[Stored data entries]
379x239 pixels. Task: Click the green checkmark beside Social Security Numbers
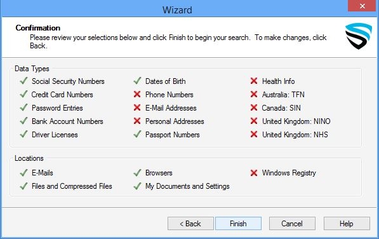[23, 81]
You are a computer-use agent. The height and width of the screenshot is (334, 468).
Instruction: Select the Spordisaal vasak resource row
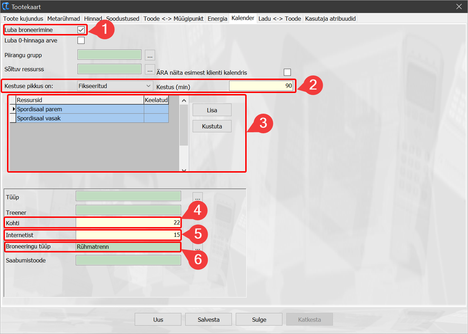80,119
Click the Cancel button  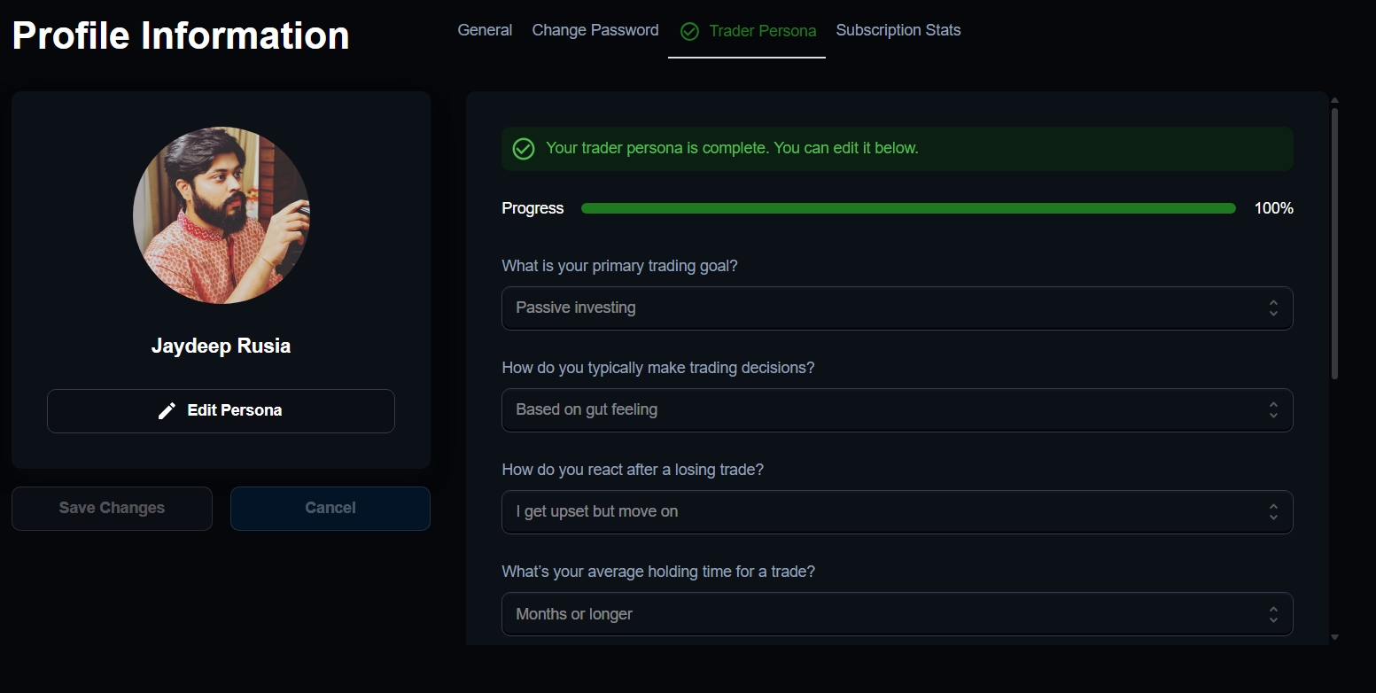(x=330, y=509)

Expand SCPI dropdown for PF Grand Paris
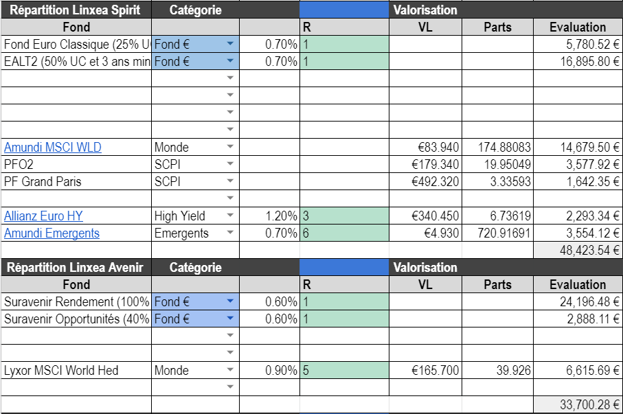pyautogui.click(x=230, y=181)
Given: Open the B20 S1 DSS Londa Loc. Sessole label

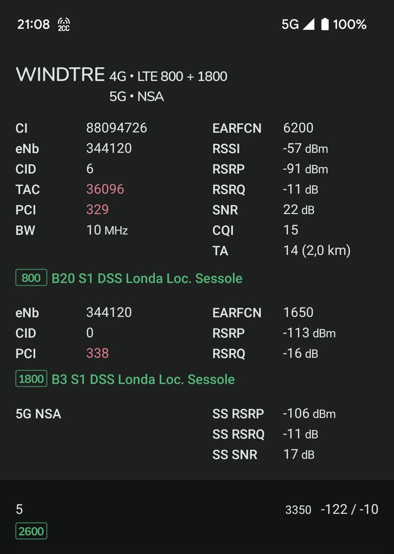Looking at the screenshot, I should tap(147, 278).
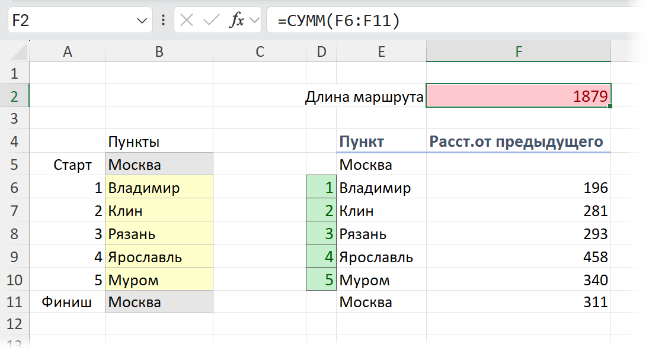Click the pink cell showing 1879
The width and height of the screenshot is (649, 351).
coord(519,96)
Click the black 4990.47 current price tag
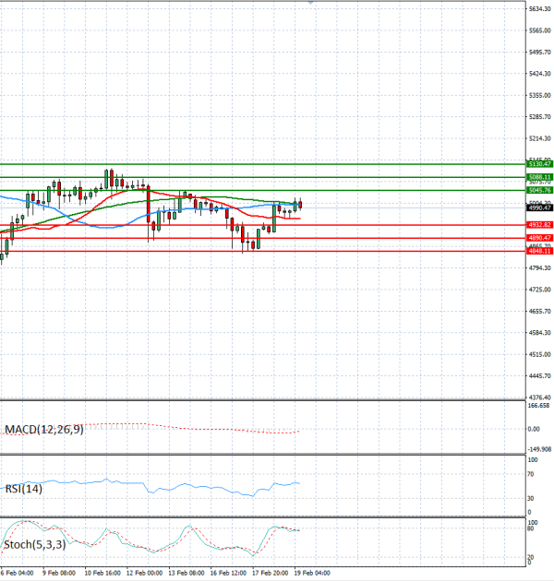This screenshot has width=554, height=581. click(539, 208)
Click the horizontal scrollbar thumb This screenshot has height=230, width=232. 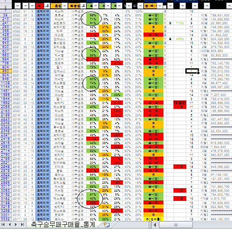pyautogui.click(x=176, y=225)
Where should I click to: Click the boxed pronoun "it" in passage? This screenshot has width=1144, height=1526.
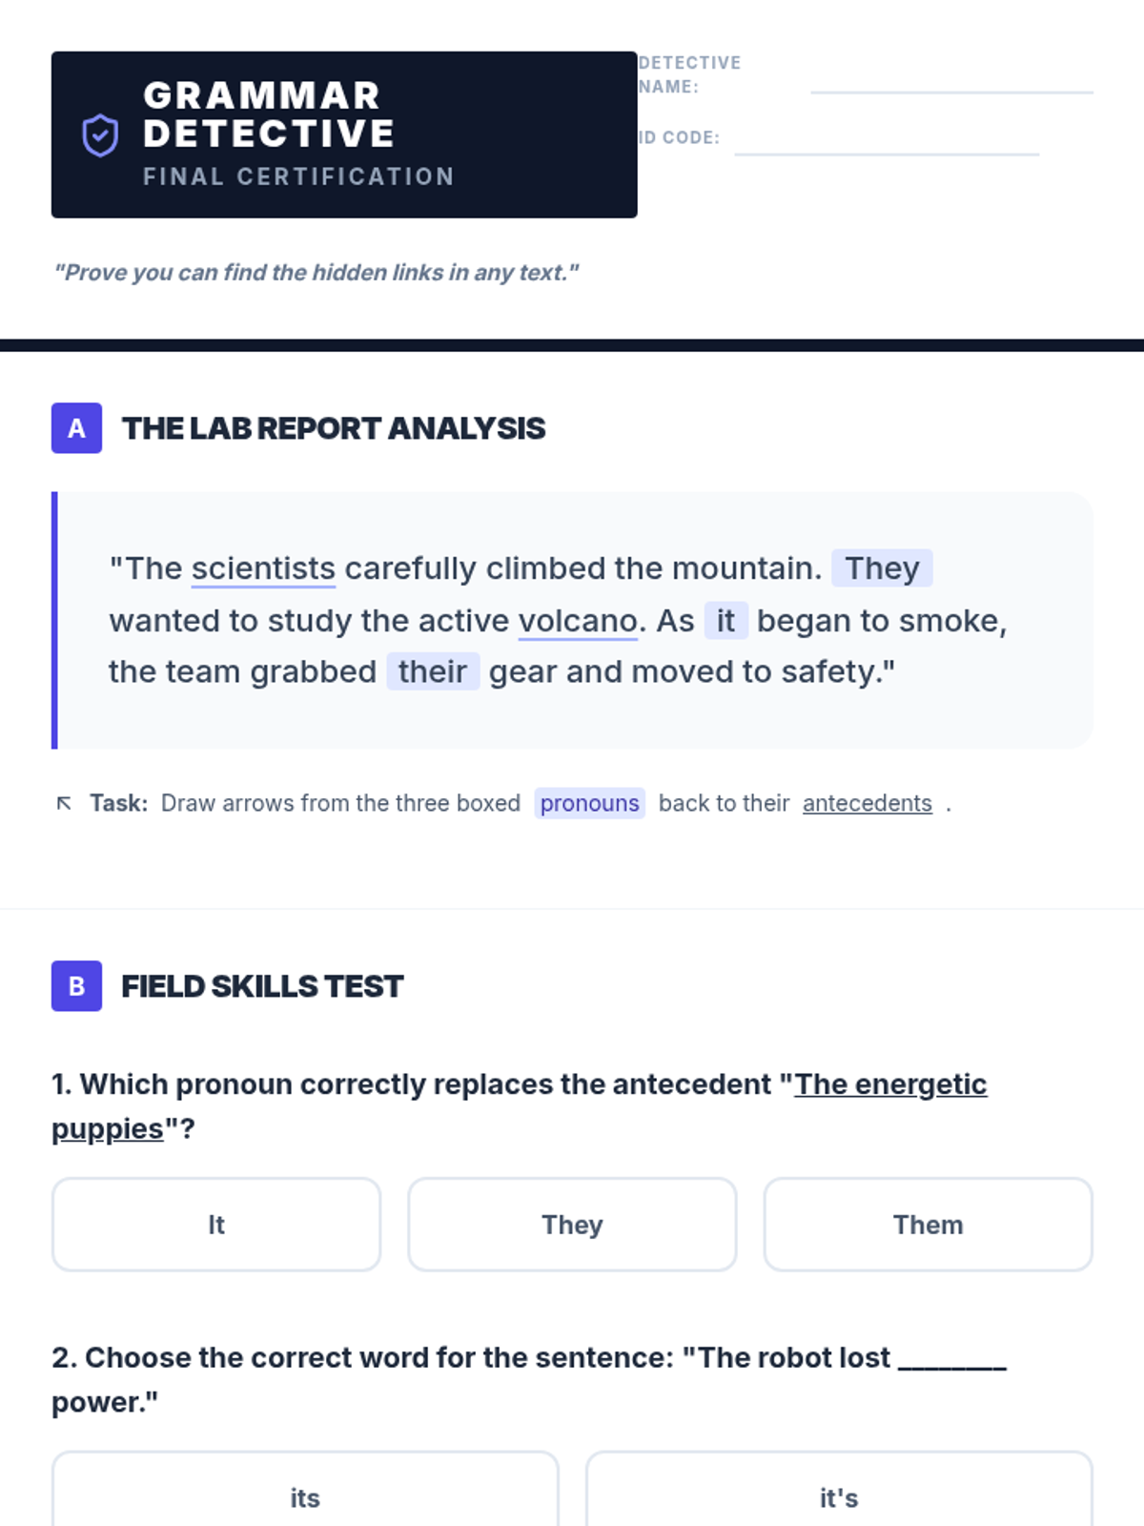(725, 621)
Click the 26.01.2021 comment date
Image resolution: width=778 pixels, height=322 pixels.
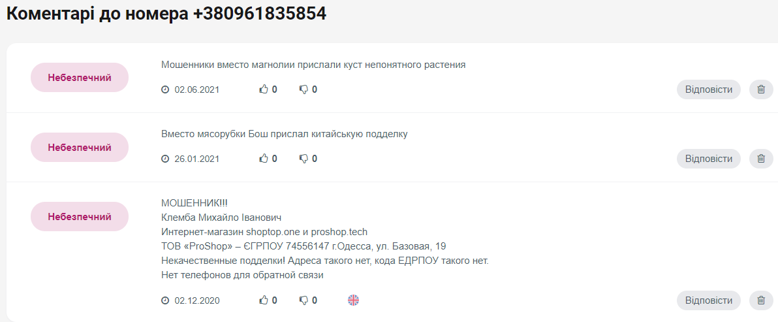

## Task instructions
Each line from the one bearing "Where should I" through the final line of the records is to be copied exactly, and no pictures are to be included.

## Answer to this task
Where should I click to: Click the boxed pronoun "it" in passage? This screenshot has width=1144, height=1526.
(725, 621)
Click the 26.01.2021 comment date
Image resolution: width=778 pixels, height=322 pixels.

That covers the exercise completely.